In the past, the term “drug” meant anything that was able to heal. It could be vegetable, animal, mineral substances or incantations, spells, amulets, etc. The essential thing was to escape death. This led to the birth of numerous imaginative practices that only today can be said to have been almost completely abandoned. Speaking of plants, the theory of “signatures” is well-known, which tied the plant’s medicinal effectiveness to its outward shape. Because it has lobed leaves with lower face a wine red, Hepatica nobilis was thought to be useful in treating the liver, and so on. Of course, under the congeries of multiform beliefs and information, “reason” gradually succeeded in understanding what could objectively be of use to the patient.
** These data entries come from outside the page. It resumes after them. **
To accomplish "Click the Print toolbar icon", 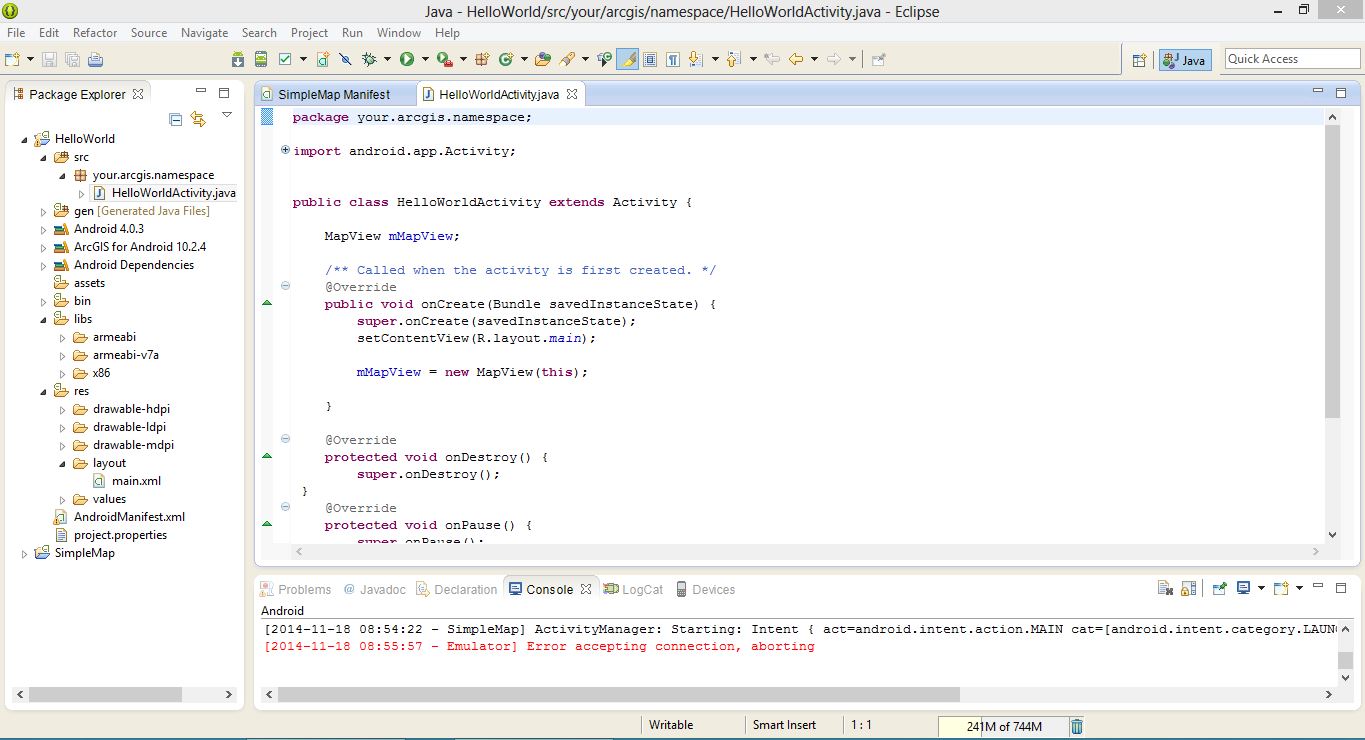I will click(95, 60).
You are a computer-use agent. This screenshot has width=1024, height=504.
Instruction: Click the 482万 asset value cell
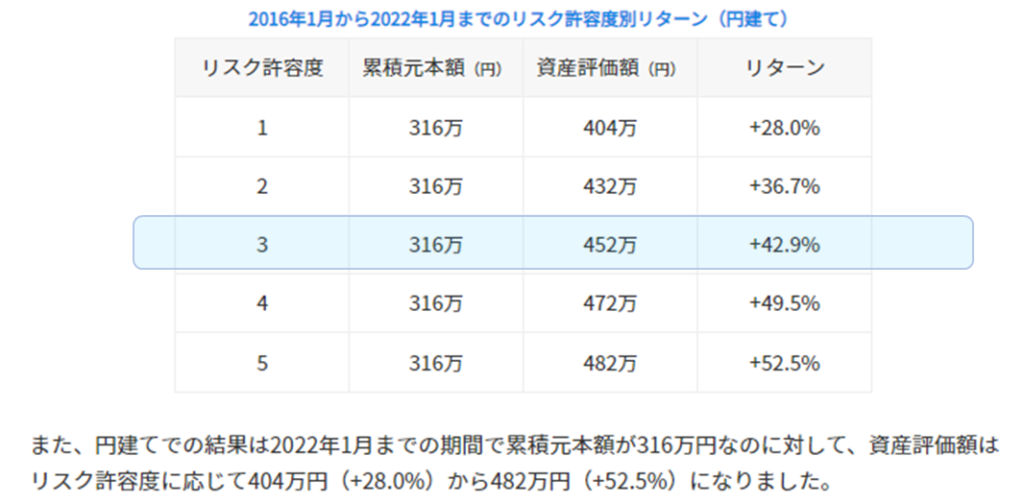click(609, 362)
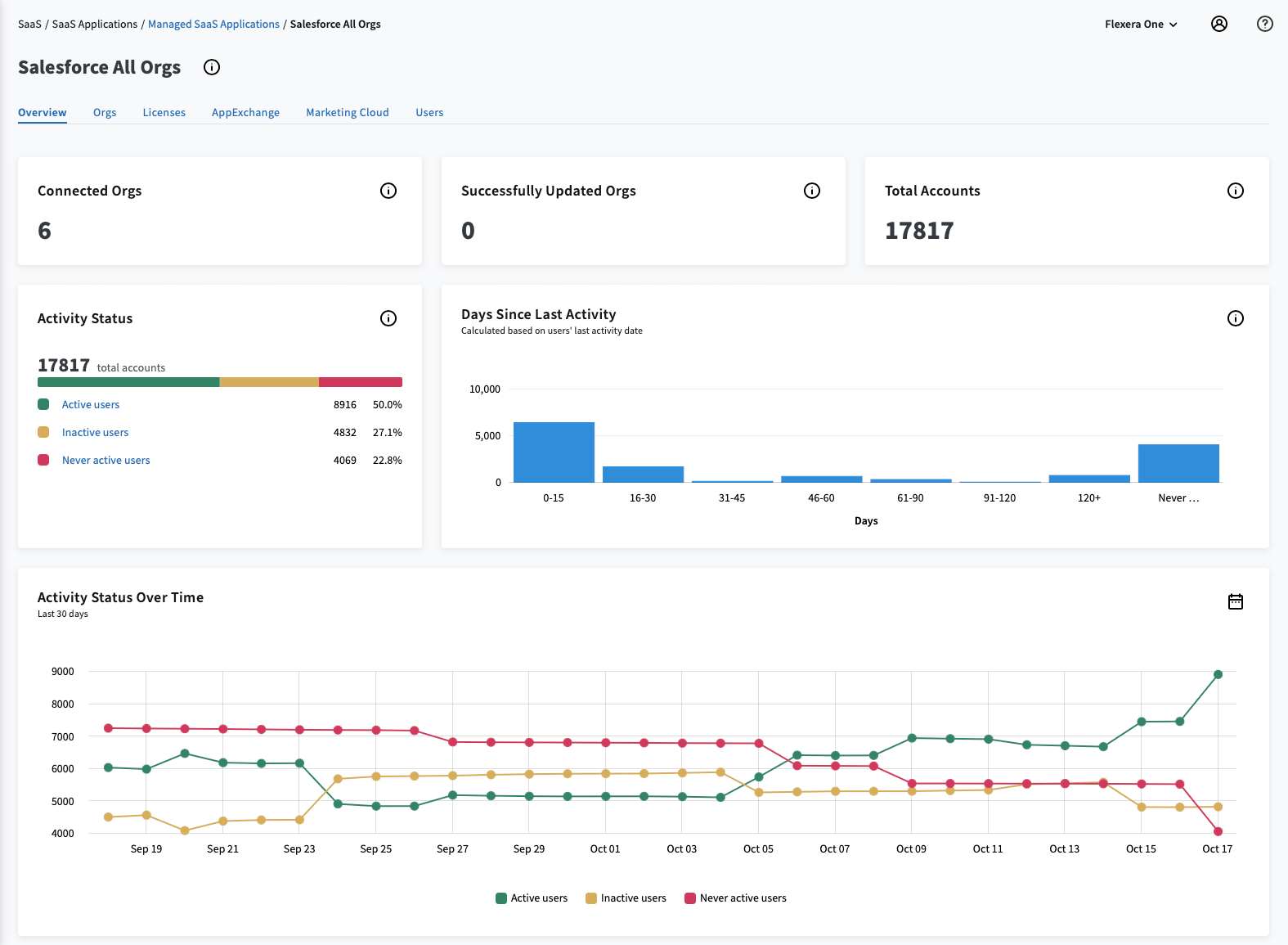Screen dimensions: 1288x945
Task: Click the 0-15 days bar in chart
Action: (554, 452)
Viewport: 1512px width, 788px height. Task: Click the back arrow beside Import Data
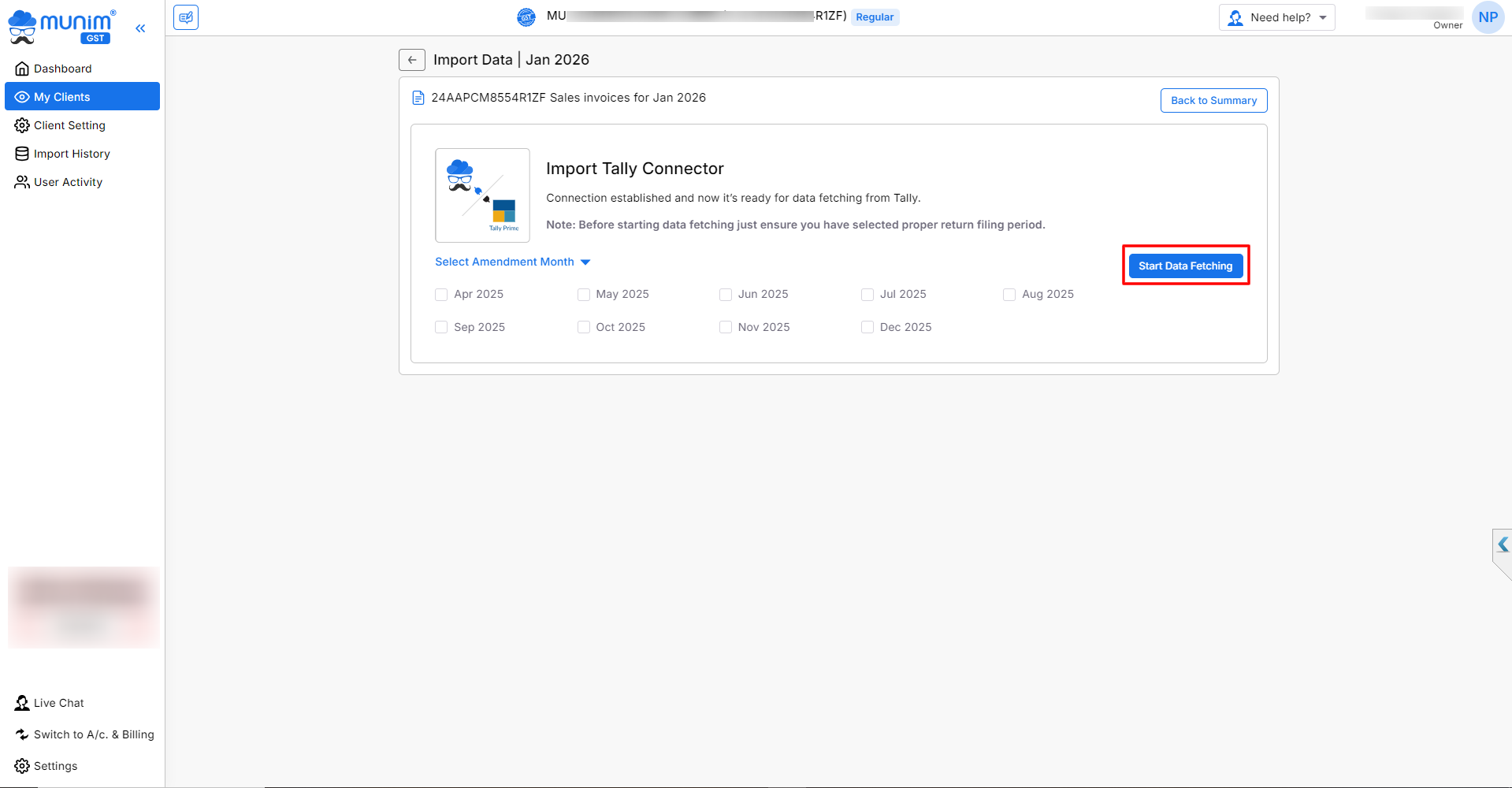[412, 60]
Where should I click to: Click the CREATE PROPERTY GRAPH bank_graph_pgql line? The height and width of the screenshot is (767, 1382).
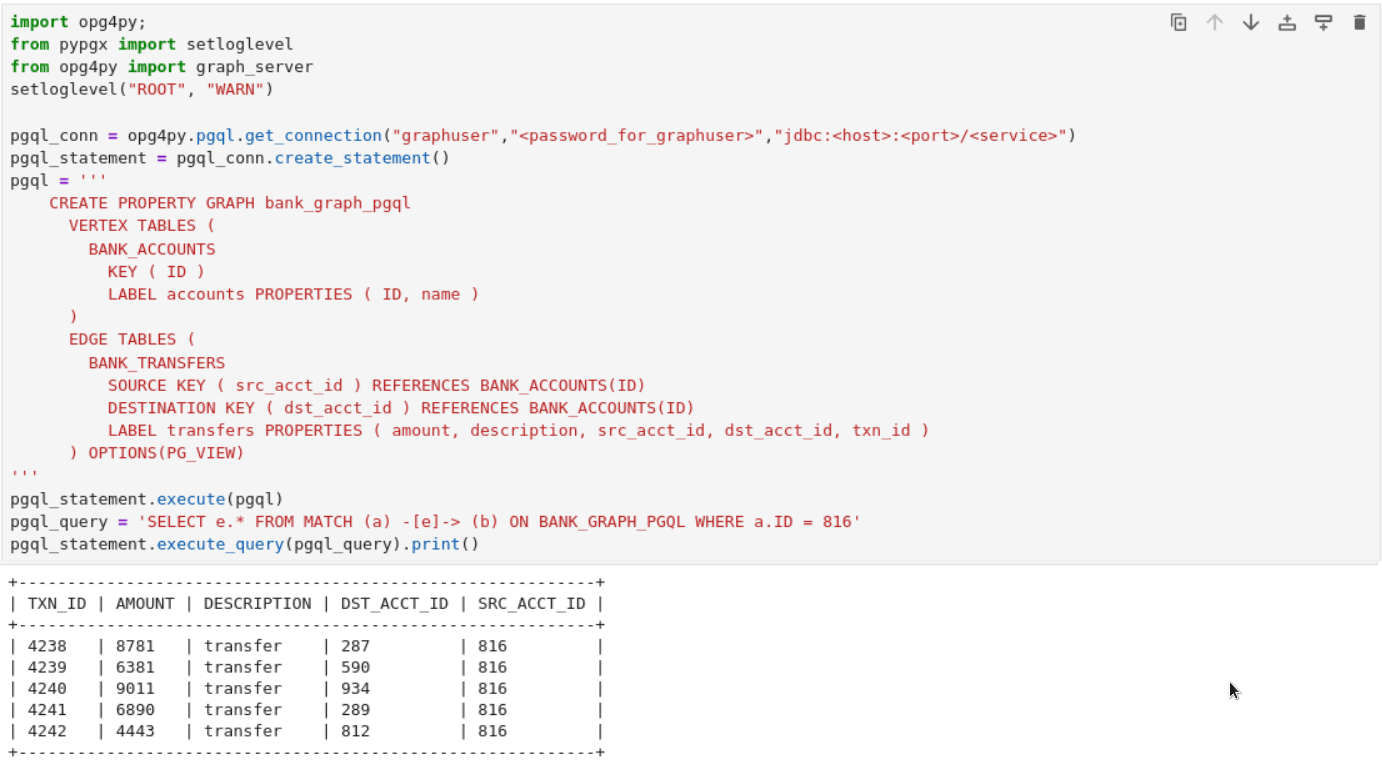pyautogui.click(x=230, y=203)
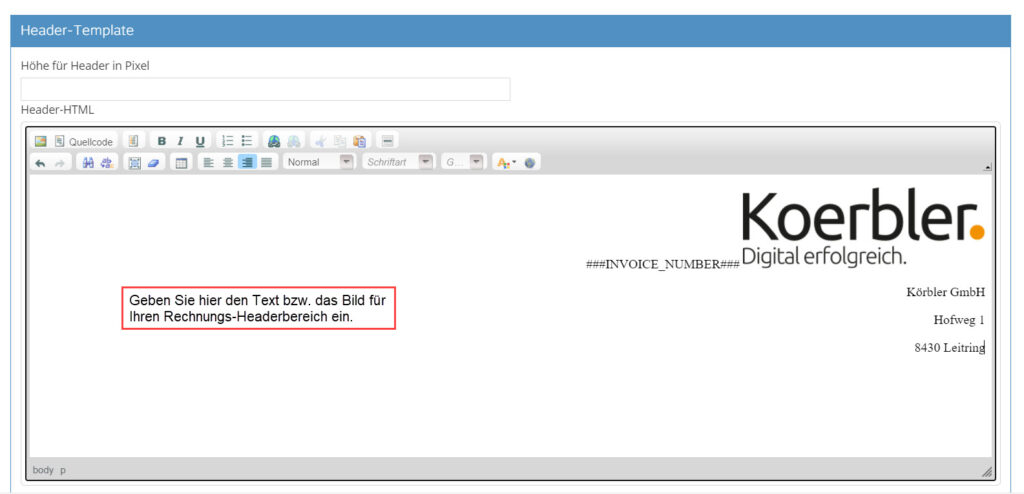Toggle italic formatting

coord(181,141)
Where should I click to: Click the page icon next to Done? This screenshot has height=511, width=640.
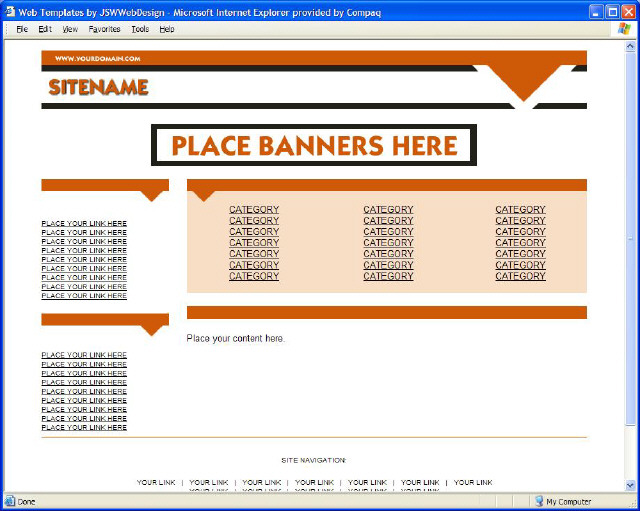[x=9, y=501]
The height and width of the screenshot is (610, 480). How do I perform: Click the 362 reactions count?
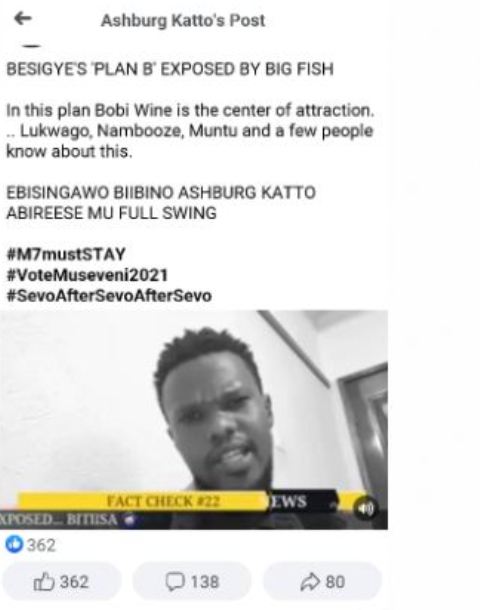click(x=41, y=545)
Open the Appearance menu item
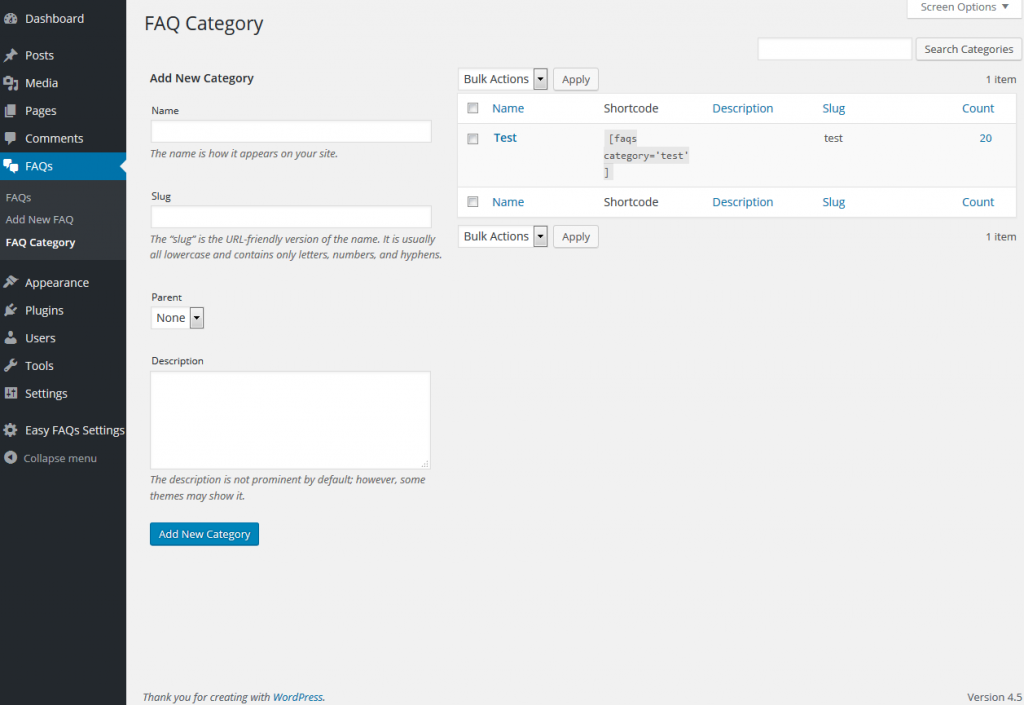The height and width of the screenshot is (705, 1024). pyautogui.click(x=57, y=283)
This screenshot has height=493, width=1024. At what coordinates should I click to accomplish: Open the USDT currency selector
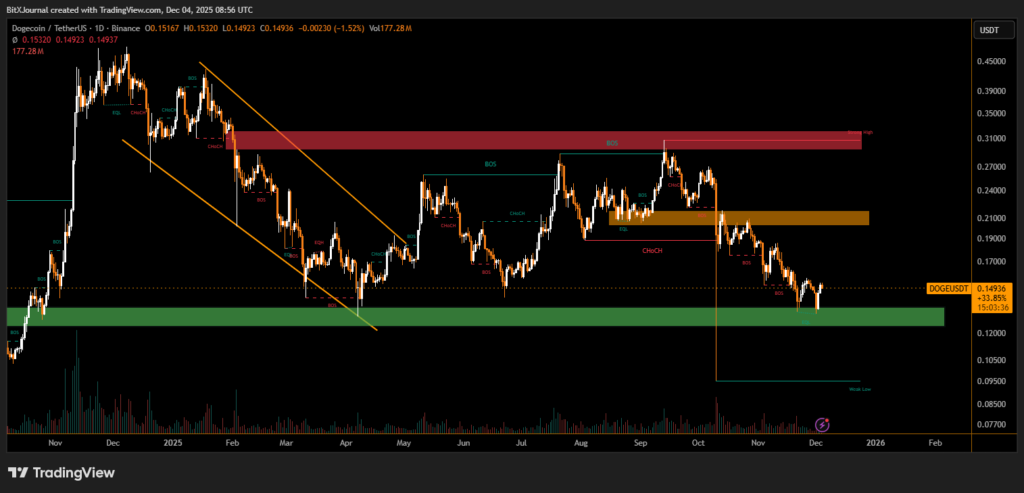click(x=988, y=31)

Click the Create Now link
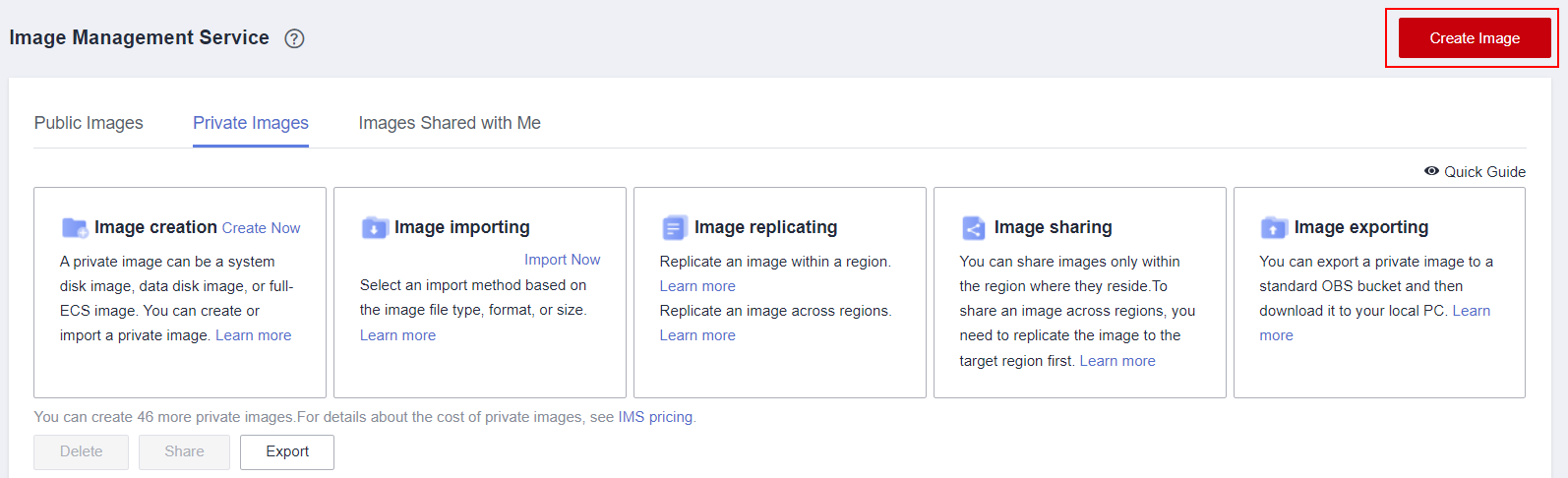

In the Mediterranean world, the oldest information on the use of plants as medicines is linked to the Egyptians, but the use of officinal herbs by the peoples of the Tigris and Euphrates, Indians, and the peoples of the Far East is also well documented.
The art of healing took shape in classical antiquity, in Greece. Hippocrates (5th cent. BC) was its main architect. From the Greek world the use of plant species in therapy passed to the Roman one, where herbal medicine was considered a science. Dioscorides (1st cent. A.D.) described 600 different medicinals, mostly from plants, in his “materia medica”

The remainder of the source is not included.